→ **KUTIPAN TERPILIH**:
___

Cegah Covid-19 Menyebar di Lapas, Pembebasan Narapidana Dipercepat
Untuk memutus pandemi Covid-19, Kementerian Hukum dan HAM percepat pembebasan 30.000 narapidana dewasa dan anak. Pembebasan tidak termasuk napi korupsi dan narkoba.
Oleh
PRAYOGI DWI SULISTYO
·3 menit baca
JAKARTA, KOMPAS — Kementerian Hukum dan Hak Asasi Manusia akan membebaskan sekitar 30.000 narapidana dewasa dan anak melalui lanjutan program asimilasi dan integrasi.
Pembebasan narapidana kali ini merupakan bagian dari upaya pemerintah memutus penyebaran Covid-19 di lingkungan lembaga pemasyarakatan dan rumah tahanan. Kebijakan yang dikecualikan untuk narapidana narkoba dan korupsi itu juga dibuat karena kondisi LP dan rutan yang melebihi kapasitas.
Hingga Selasa (31/3/2020), jumlah narapidana dan tahanan di Indonesia mencapai 270.386 orang. Sementara kapasitas LP dan rutan hanya mampu menampung 131.931 orang. Melihat kondisi itu, narapidana dan tahanan berpotensi terpapar virus korona baru penyebab Covid-19. Hal itu karena narapidana dan tahanan yang berjejal dan tak dapat menjaga jarak di LP dan rutan.
Oleh karena itu, Menteri Hukum dan HAM Yasonna H Laoly menerbitkan Surat Keputusan Nomor M.HH-19.PK.01.04.04 Tahun 2020 tentang Pengeluaran dan Pembebasan Narapidana dan Anak Melalui Asimilasi dan Integrasi dalam Rangka Pencegahan dan Penanggulangan Penyebaran Covid-19. Keputusan menteri itu ditandatangani pada Senin (30/3/2020).
Saat dikonfirmasi, Kepala Biro Humas, Hukum, dan Kerja Sama Kemenkumham Bambang Wiyono membenarkan adanya program tersebut.
Dalam SK itu, pengeluaran narapidana dan anak lewat asimilasi dilakukan, pertama, bagi narapidana yang dua pertiga masa pidananya hingga 31 Desember 2020. Kedua, anak yang setengah masa pidananya hingga 31 Desember 2020. Ketiga, narapidana dan anak yang tak terkait Peraturan Pemerintah Nomor 99 Tahun 2012 tentang Perubahan Kedua atas PP No 32/1999 tentang Syarat dan Tata Cara Pelaksanaan Hak Warga Binaan Pemasyarakatan, yang tidak menjalani subsider, dan bukan warga asing.
Asimilasi dilaksanakan di rumah, dengan SK kepala lapas, kepala LPKA (Lembaga Pembinaan Khusus Anak), dan kepala rutan.
Untuk ketentuan pembebasan bagi narapidana dan anak lewat integrasi (pembebasan bersyarat, cuti bersyarat, dan cuti jelang bebas), pertama, narapidana yang menjalani dua pertiga masa pidana. Kedua, anak yang menjalani setengah masa pidana hukumannya. Ketiga, narapidana dan anak yang tak terkait PP No 99/2012, dan tak jalani subsider, serta bukan orang asing.

___

→ **DATA YANG DIBERIKAN**:

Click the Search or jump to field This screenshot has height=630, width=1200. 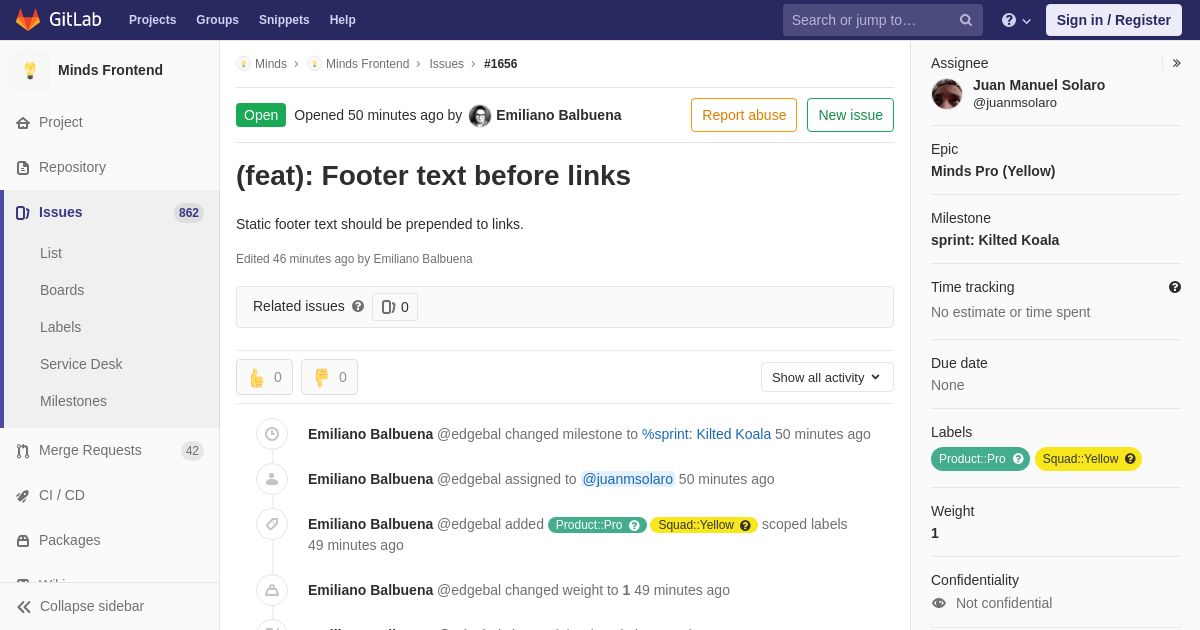coord(882,20)
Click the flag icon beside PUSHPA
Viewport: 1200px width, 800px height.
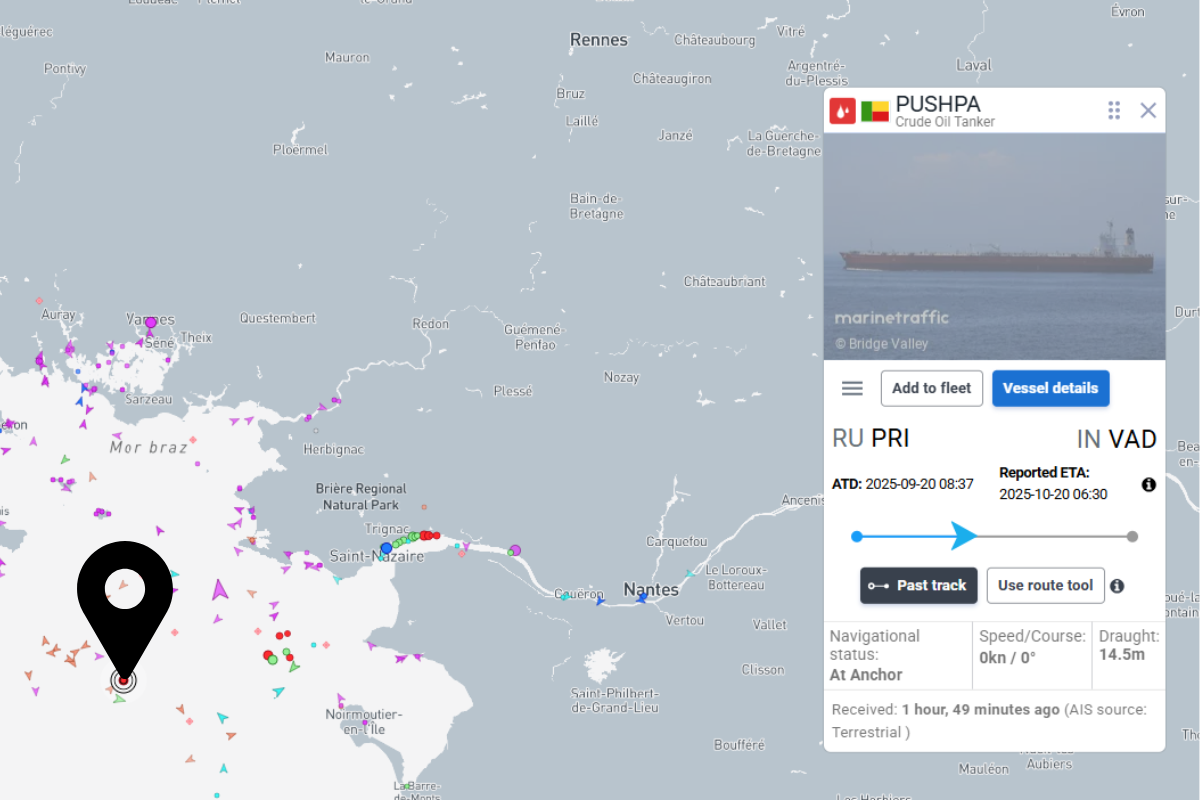(x=875, y=111)
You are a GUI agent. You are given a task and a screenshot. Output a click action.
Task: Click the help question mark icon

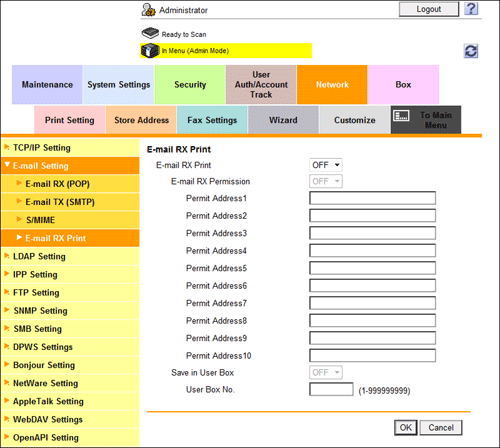[471, 9]
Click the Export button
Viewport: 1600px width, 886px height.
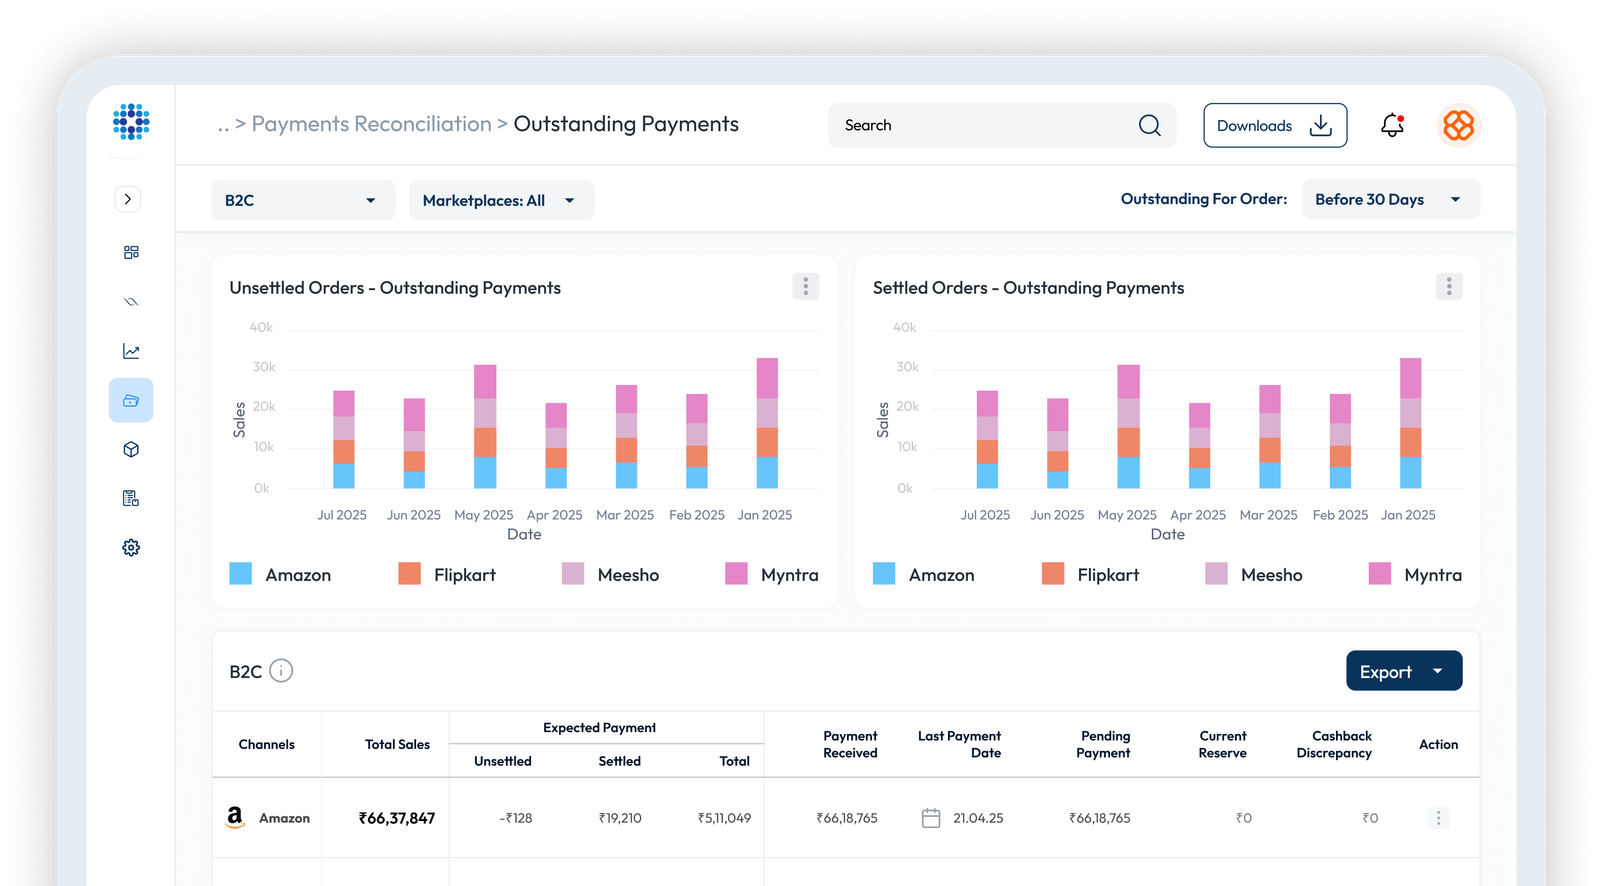(x=1403, y=671)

___

→ **DAFTAR TUGAS**:
• A. Menurut artikel tentang percepatan pembebasan narapidana, pada hari dan tanggal berapa keputusan menteri itu ditandatangani?
• B. Tentukan apakah setiap pernyataan berikut sesuai dengan artikel tentang percepatan pembebasan narapidana. Jawab ya atau tidak, lalu kutip kata-kata artikel yang menentukannya. (i) Pembebasan ini juga mencakup napi korupsi. (ii) Asimilasi dilaksanakan di rumah. (iii) Warga asing dapat dikeluarkan melalui asimilasi.
• C. Sambung artikel tentang percepatan pembebasan narapidana, mulai dari kalimat sesudah kalimat terakhirnya.

→ **JAWABAN TIAP TUGAS**:
• A. Keputusan menteri itu ditandatangani pada Senin (30/3/2020).

• B.
(i) Tidak: "Pembebasan tidak termasuk napi korupsi dan narkoba."
(ii) Ya: "Asimilasi dilaksanakan di rumah"
(iii) Tidak: "dan bukan warga asing"

• C.
Adapun usulan pembebasan cara integrasi dengan sistem basis data pemasyarakatan dan surat keputusan integrasi diterbitkan Direktur Jenderal Pemasyarakatan.
Kepala Bagian Humas dan Protokol Ditjen Pemasyarakatan Kemenkumham Rika Aprianti mengatakan, percepatan pembebasan narapidana dan anak melalui program hak integrasi sebenarnya sejak 2019 atau sebelum pandemi Covid-19.
”Dengan adanya Covid-19, program ini dijalankan hingga Juni 2020,” kata Rika.
Program hak integrasi, persyaratan pembebasan narapidana dan anak akan dipermudah. Jika sebelumnya harus ada penjamin keluarga inti, dalam program percepatan pembebasan ini penjamin bisa dari pembimbing kemasyarakatan.
Diapresiasi
Komisioner Komisi Nasional Hak Asasi Manusia, Choirul Anam, mengapresiasi langkah cepat Kemenkumham itu. ”Apa pun kebijakan mengurangi jumlah penghuni LP dan rutan harus segera dilakukan, apalagi untuk anak-anak,” ujar Choirul.
Direktur Yayasan LBHI Asfinawati menyatakan, kebijakan itu harus segera dilakukan karena narapidana dan tahanan rentan tertular Covid-19.
”Orang yang rentan tidak hanya warga binaan pemasyarakatan atau napi, tetapi juga tahanan. Karena itu, keputusan itu harus diikuti kebijakan lain melepaskan mereka yang ditahan,” ujarnya.
Anggota Komisi III DPR dari Fraksi Nasdem, Taufik Basari, sebelumnya meminta Kepala Polri Jenderal (Pol) Idham Azis harus berani mengambil tindakan ekstrem terkait wabah Covid-19 untuk memutus penyebaran Covid-19 di LP dan rutan. Idham pun mendukung kebijakan Kemenkumham.